:: SUPPLIED MATERIAL ::

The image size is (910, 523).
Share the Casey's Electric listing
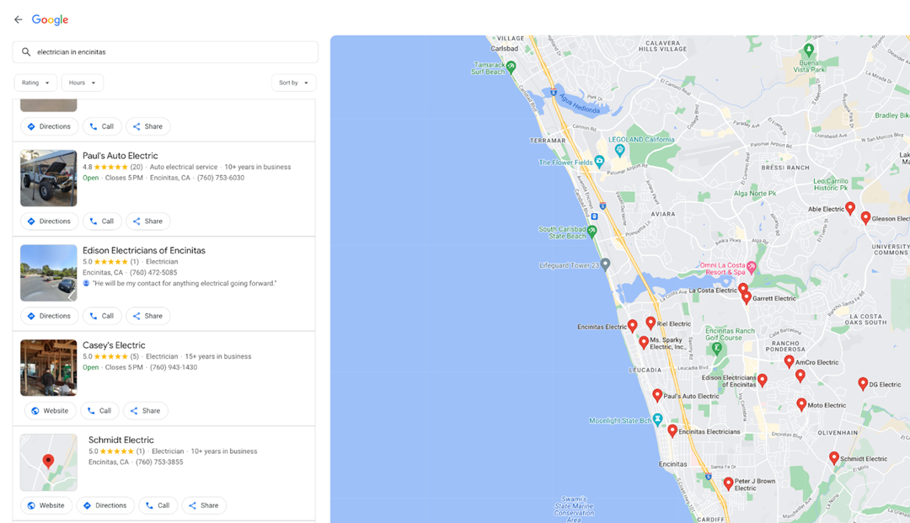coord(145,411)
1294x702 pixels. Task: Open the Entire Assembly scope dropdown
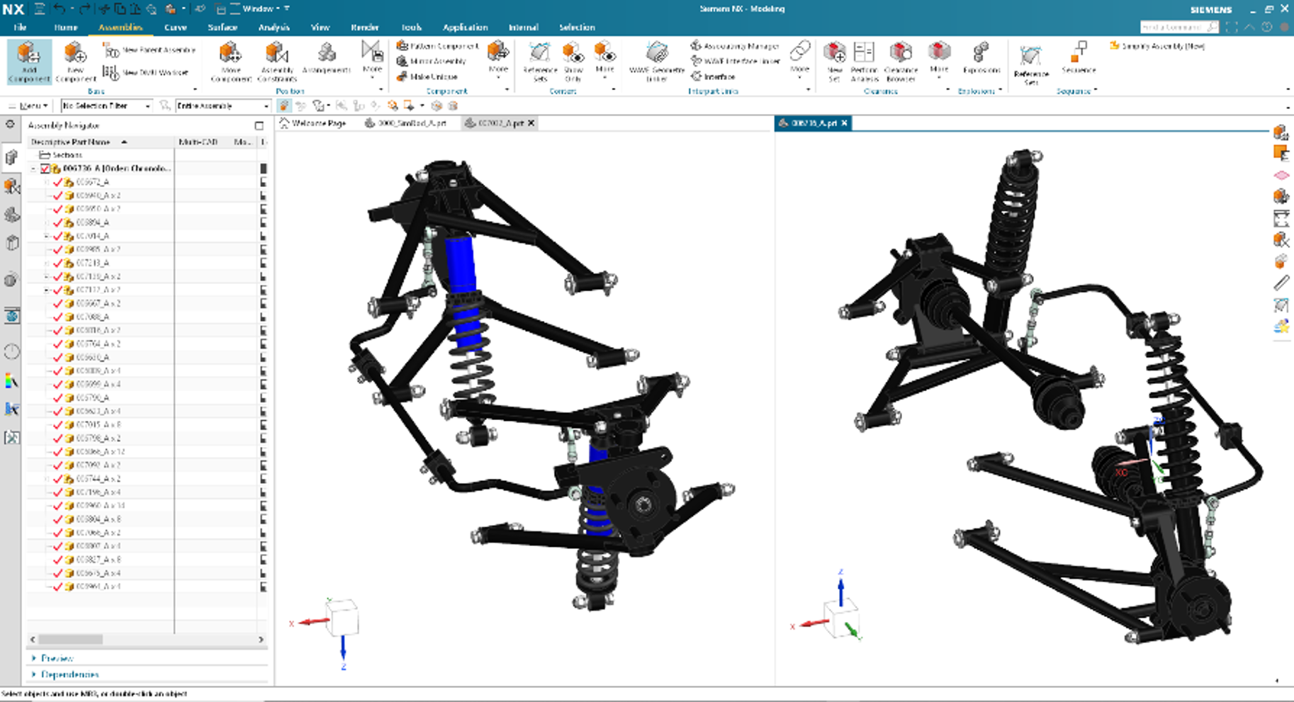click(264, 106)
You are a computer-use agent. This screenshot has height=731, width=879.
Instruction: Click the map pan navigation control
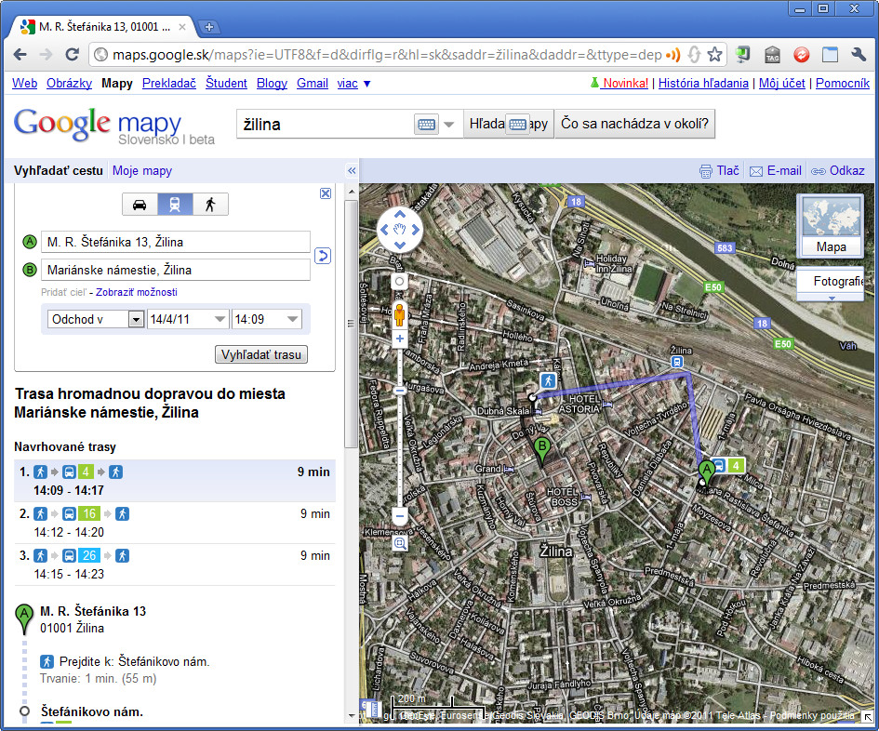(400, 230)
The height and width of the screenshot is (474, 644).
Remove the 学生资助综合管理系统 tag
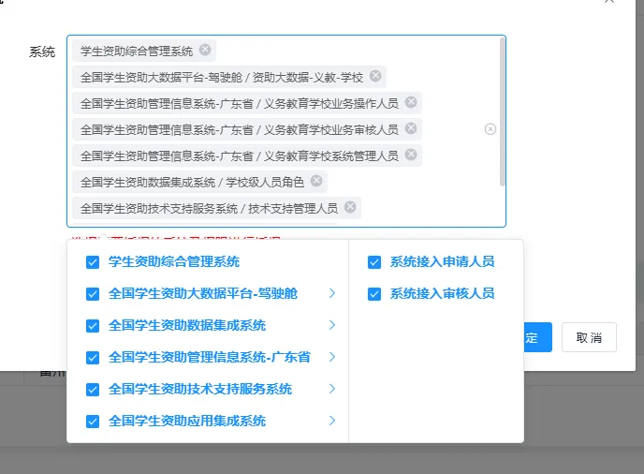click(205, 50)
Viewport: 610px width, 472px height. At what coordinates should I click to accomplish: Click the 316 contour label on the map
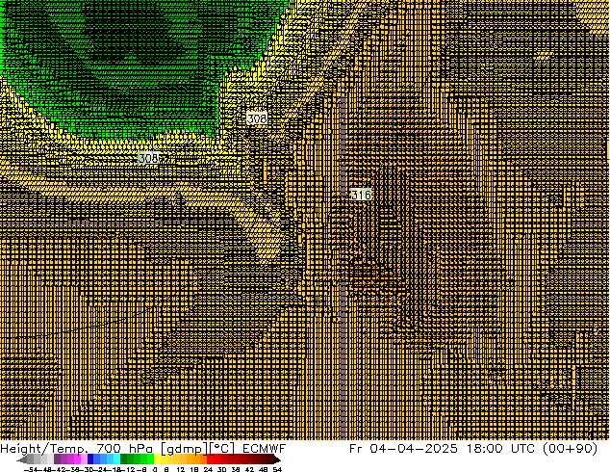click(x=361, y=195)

:::

Rescale the data above by reproducing every line, requests included, with each answer coordinate multiplied by 1.55 and rounded to a whole number, halves up. Keep the numbers in the requests unchanged, and leave the pictures out.

RESULT OF THE TASK —
The image size is (910, 523).
Share the Casey's Electric listing
coord(225,637)
1294x702 pixels. Task: Open the Entire Assembly scope dropdown
click(409, 164)
You are a computer-use agent. This screenshot has height=731, width=879.
Instruction: Click the map pan navigation control
(620, 357)
The height and width of the screenshot is (474, 644).
Remove the 学生资助综合管理系统 tag
click(318, 78)
Viewport: 610px width, 472px height. At what coordinates should I click to accomplish: Click the 316 contour label on the map
click(x=560, y=302)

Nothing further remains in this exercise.